Türkiye'de siyasal yaşam, nereseyse son 12 yıldan beri, bu iki başlığın etrafında özetleniyor. Siyasal iktidarın, 2002 öncesinde siyasal iktidara gelme koşulları, siyasal istikrarsızlık, ekonomik kriz ve yolsuzluklar zincirinde kıvranan koalisyonların ardından, "mağduriyet-iktidar-istikrar" üçgeninde gelişen bir sarmalla birlikte oluşmuştu. Ne var ki, 2007'den itibaren, "tahrik et ve kenetlen" siyaseti, medyada o çok yazılan "algı operasyonları" ile adeta yeni bir hegemon-otoriter yapının evrimini sağladı.

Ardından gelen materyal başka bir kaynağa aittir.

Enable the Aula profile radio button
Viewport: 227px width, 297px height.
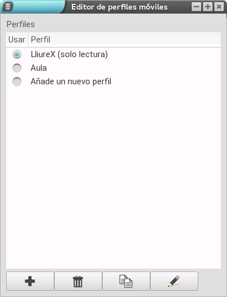(x=17, y=68)
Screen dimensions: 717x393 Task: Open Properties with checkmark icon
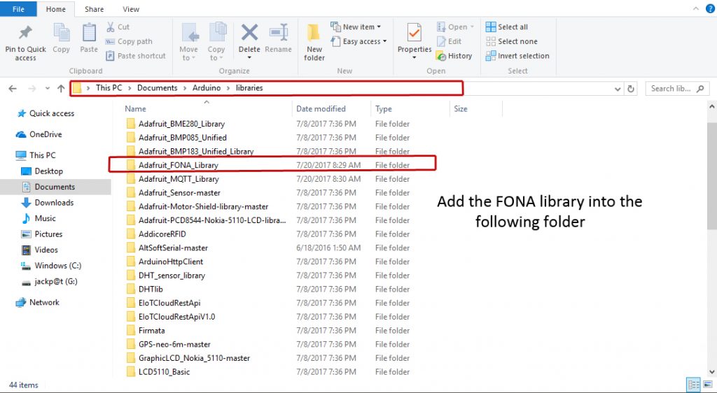point(415,34)
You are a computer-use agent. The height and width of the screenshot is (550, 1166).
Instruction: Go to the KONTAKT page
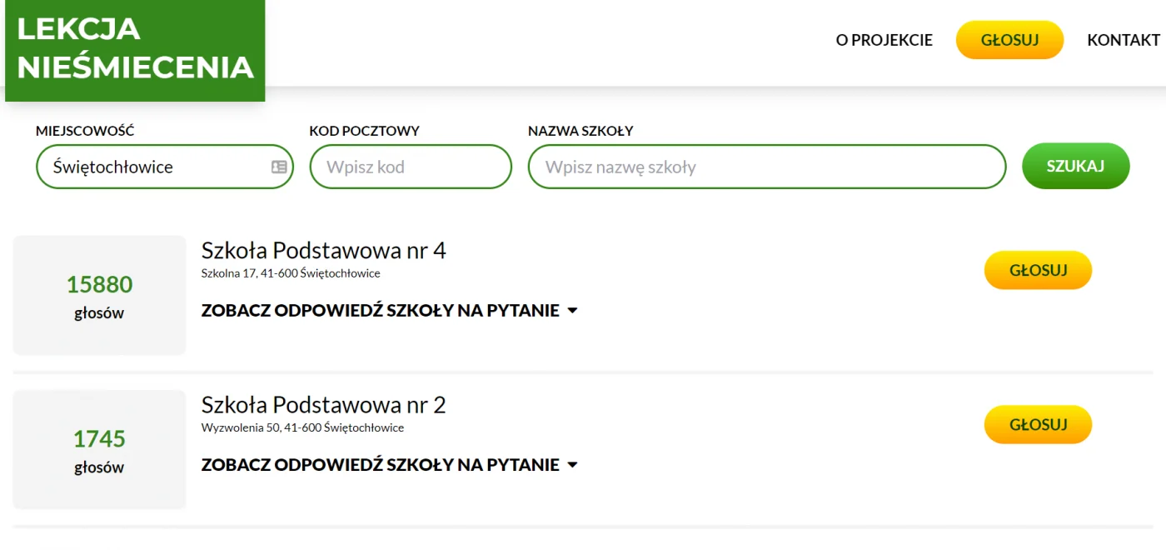tap(1123, 40)
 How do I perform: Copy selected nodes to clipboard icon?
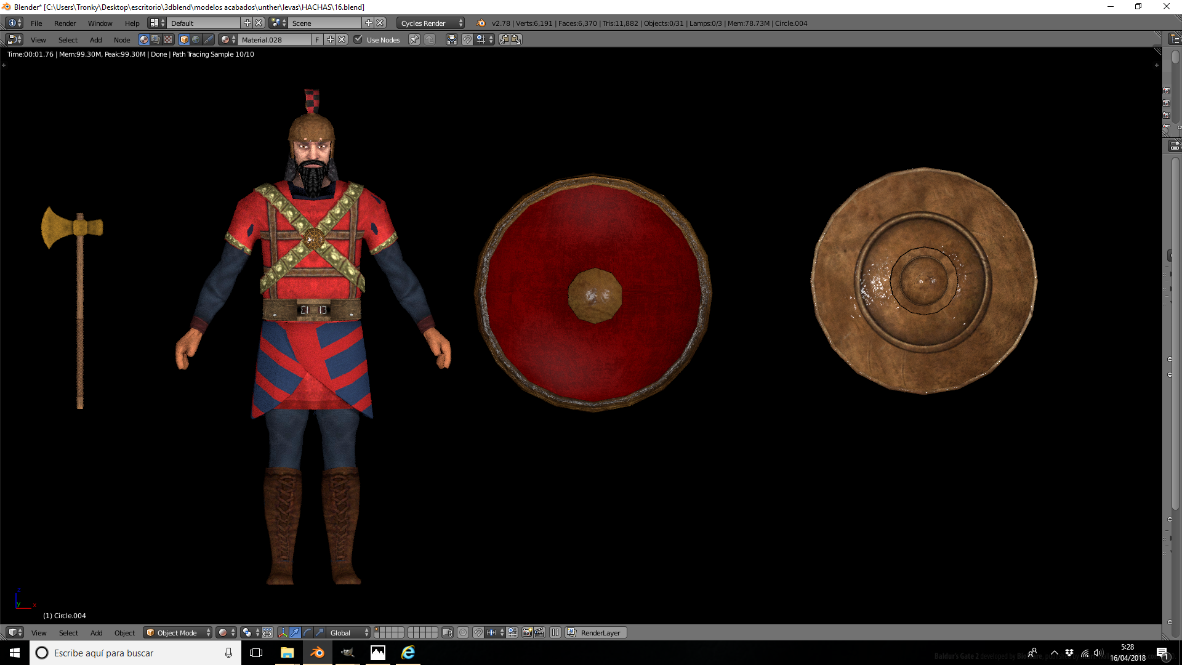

"Yeni Türkiye" başlığında ifade edilenlerin, aslında Osmanlı'ya dönüşle bir ilgisi yoktu. Çankaya'ya AKP'den bir cumhurbaşkanının seçilmesi, adeta bir "devrim" olarak pazarlanmıştı. Kimileri bunun Cumhuriyet'ten bir rövanş mizanseni olduğunu iddia ediyorlardı. O zaman, 2009'dan itibaren, dışişleri bakanlığını üstlenmiş Davutoğlu'nun deyimiyle, bir "yeni Osmanlı" ya da "Osmanlı'ya dönüş" durumu ile mi karşı karşıyaydık? Sorunun yanıtını Prof.Dr. Nilüfer Göle çok yerinde bir değerlendirmeyle veriyor. Göle, Modern Mahrem isimli bilimsel yapıtıyla, siyasal İslam iktidara gelmeden önce, modernite ve mahremiyetin etkileşimini ele almıştı. Bu bağlamda Göle'nin son röportajına odaklandığımızda, "...Muhafazakârlıktan yola çıkan bir hareket gelenekle bağımızı koparıyor. Gelenekle bir ilişkisi yok artık, sürekli bir yeni arayışı içinde. O yüzden yükselen ülkelere benziyor, Avrupa eski kıtası içindeki yerini köhne buluyor. Dikey kentler, güçlü liderler, aşırı tüketim ve kapitalizmin farklı zaman dilimlerinin yaşandığı ülkeler. Çin, Malezya, Hindistan gibi..." sözleri dikkat çekiyor. (Cansu Çamlıbel, "Erdoğan'ı Unutalım One Minute", Hürriyet, 26 Mayıs 2014, http://www.hurriyet.com.tr/gundem/26486200.asp)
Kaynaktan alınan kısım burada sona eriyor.